スポンサーシップ関連の支出は費用にもなるし、投資にもなる。売上や企業資産の増加に寄与しなかった場合は費用となる。スポンサーシップを投資に変えたいのであれば、何のスポンサーになるかを慎重に判断する必要がある。スポンサーになるかどうかを検討する際には、それが自社の標的市場や製品・サービスにふさわしく、それらと関連性を有するかどうかを確認すべきである。スポンサーとなるにあたり、何を達成したいかを必ず明確にしておかねばならない。投入した資金が人々の意識やイメージ、顧客ロイヤルティに肯定的に作用し、なんらかの形で売上増に結びつくこともあるため、売上がどれだけ伸びればコストを正当化できるのかを自問しておく必要がある。


4. 戦略_Strategy(簡単な要約)
戦略は特徴的で首尾一貫した価値提案を組み上げ、標的市場に送り届ける際に用いる接着剤のようなものである。
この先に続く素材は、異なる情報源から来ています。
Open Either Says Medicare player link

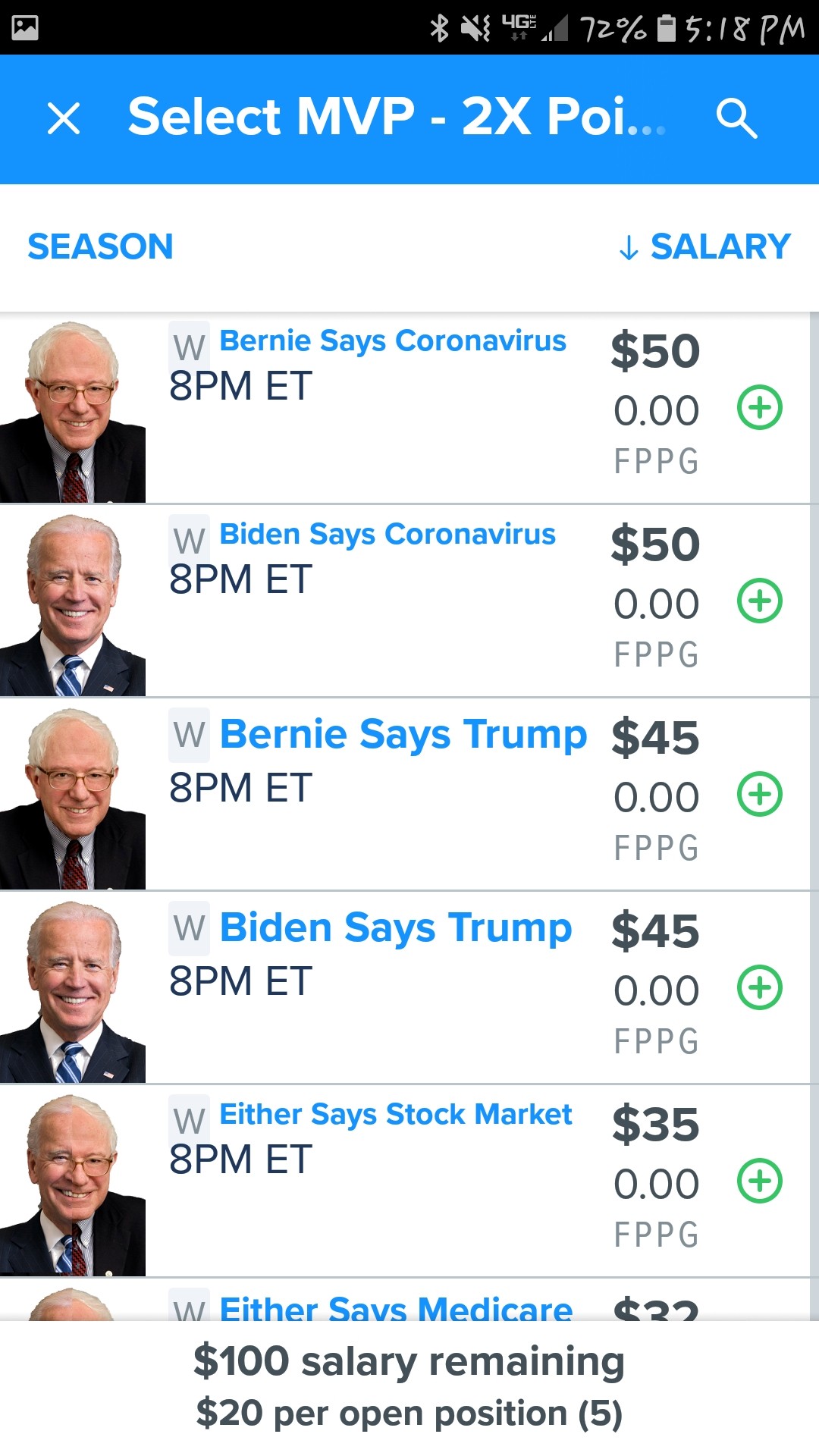point(395,1307)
「競合他社に対して独自の優位性を持たない企業は存在する理由がない」と警告されたりなどもしている。自社の戦略が競合他社と同じものだとしたら、戦略を持っていないことになる。
ハーバード大学マイケル・ポーター(Michael Porter)はオペレーションの卓越性と戦略的ポジショニングを明確に区別している。企業が本当に必要としているのは、他者と違うレースを走ることである。特定の顧客グループや特定のニーズを標的とし、独特のベネフィットを提供している企業は、戦略を持っていると言える。
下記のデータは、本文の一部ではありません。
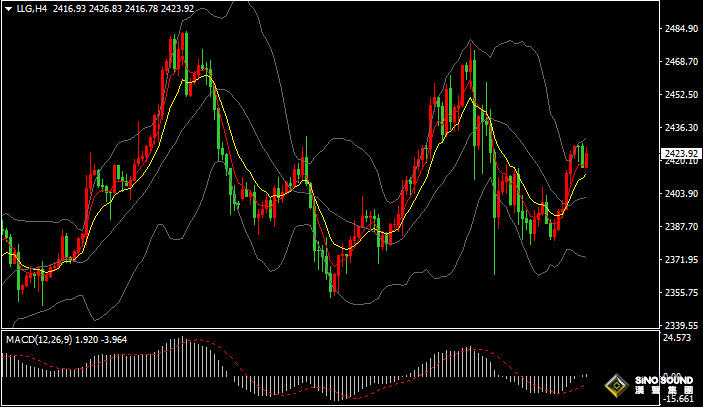
Task: Click the dropdown triangle beside LLG,H4
Action: pos(8,9)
企業は以下の三つの条件を満たした時、独自の戦略を持ったと言える。

1) 標的市場と標的ニーズを定義した(価値標的; Value Target)
2) 当該市場に向けた、明確な特徴を持つ魅力的な価値提案を策定した(価値提案; Value Proposition)
3) 価値提案の内容を標的市場に提供するために、独自の供給ネットワークを整備した(価値ネットワーク; Value Network)
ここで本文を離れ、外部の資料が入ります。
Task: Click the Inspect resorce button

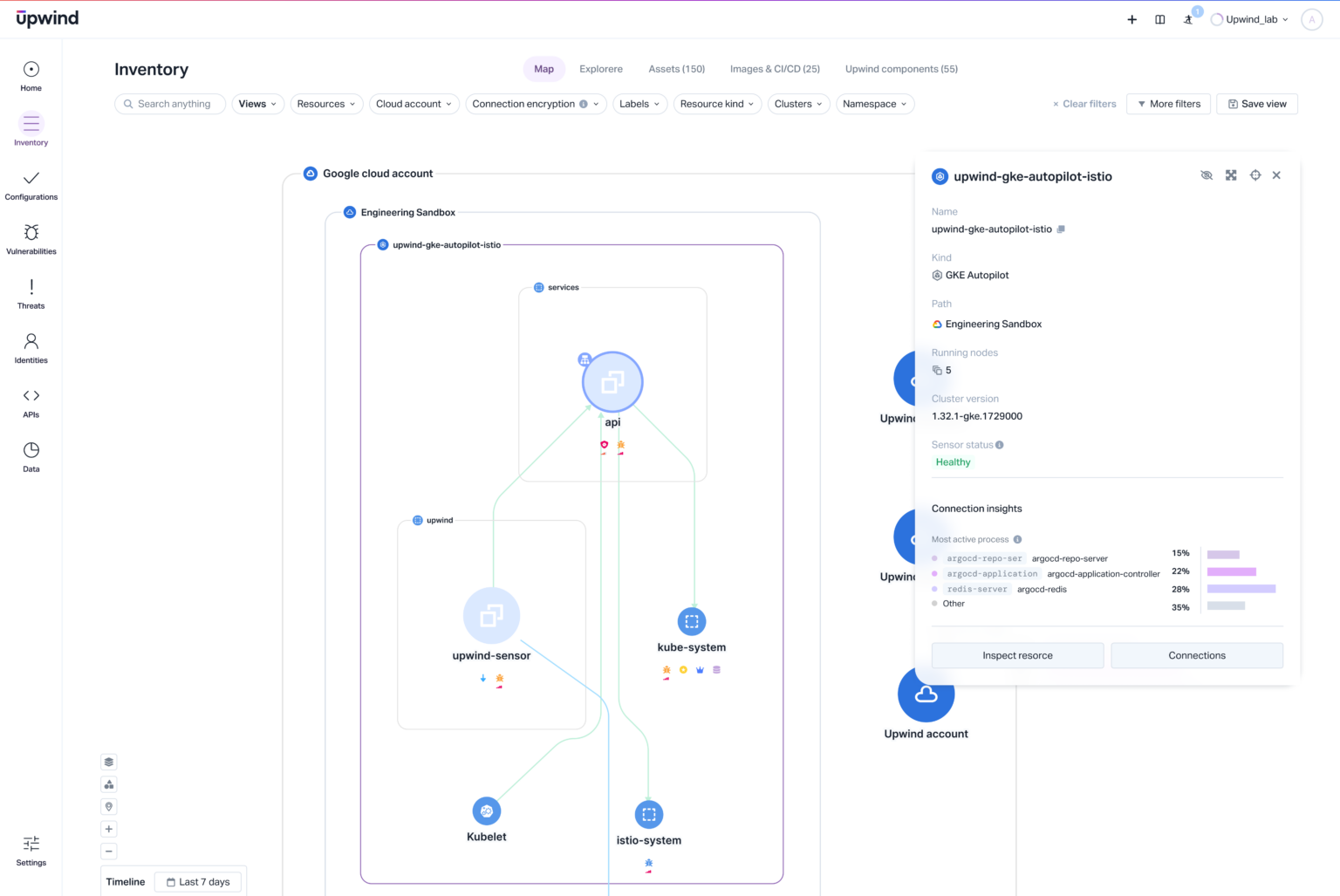Action: click(1017, 655)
独自の戦略を打ち立てた企業は、コスト削減や値上げ、あるいはその両方を同時に実現することができる。競合他社が次第に似通い、価格競争を余儀なくされていくのに対し、戦略的ポジショニングを確立した企業は独自路線を歩み、流血戦を回避していくのである。
戦略を策定するにあたって最も有効なルールは、標的市場が何を好み、何を欲しがっているかを調べること、そして標的市場が何を嫌い、何を不要だと考えているかを調べることである。
「戦略は象牙の塔の無菌室の中ではなく、市場という泥土の中から芽生えて来なければならない」。戦略は特徴、デザイン、品質、サービス、コストを統合した独自性のあるものでなければならない。競合他社が長い年月と莫大なコストを投じなければ反撃できないような、優位性の高い市場ポジションを確保できなければ他社のうらやむ戦略を立てられたことになる。


5. 感想・まとめ
#19では販売(Selling)、サービス(Service)、スポンサーシップ(Sponsorship)、戦略(Strategy)について取り扱いました。興味深かったのは戦略に関してです。この辺はポーターの競争戦略などでも取り扱われており、改めて確認すると興味深い内容でした。また、スポンサーシップの記述はこれまであまり意識したことのない点だったので、こちらも非常に参考になりました。
#20では「成功と失敗」以降について取り扱って行きます。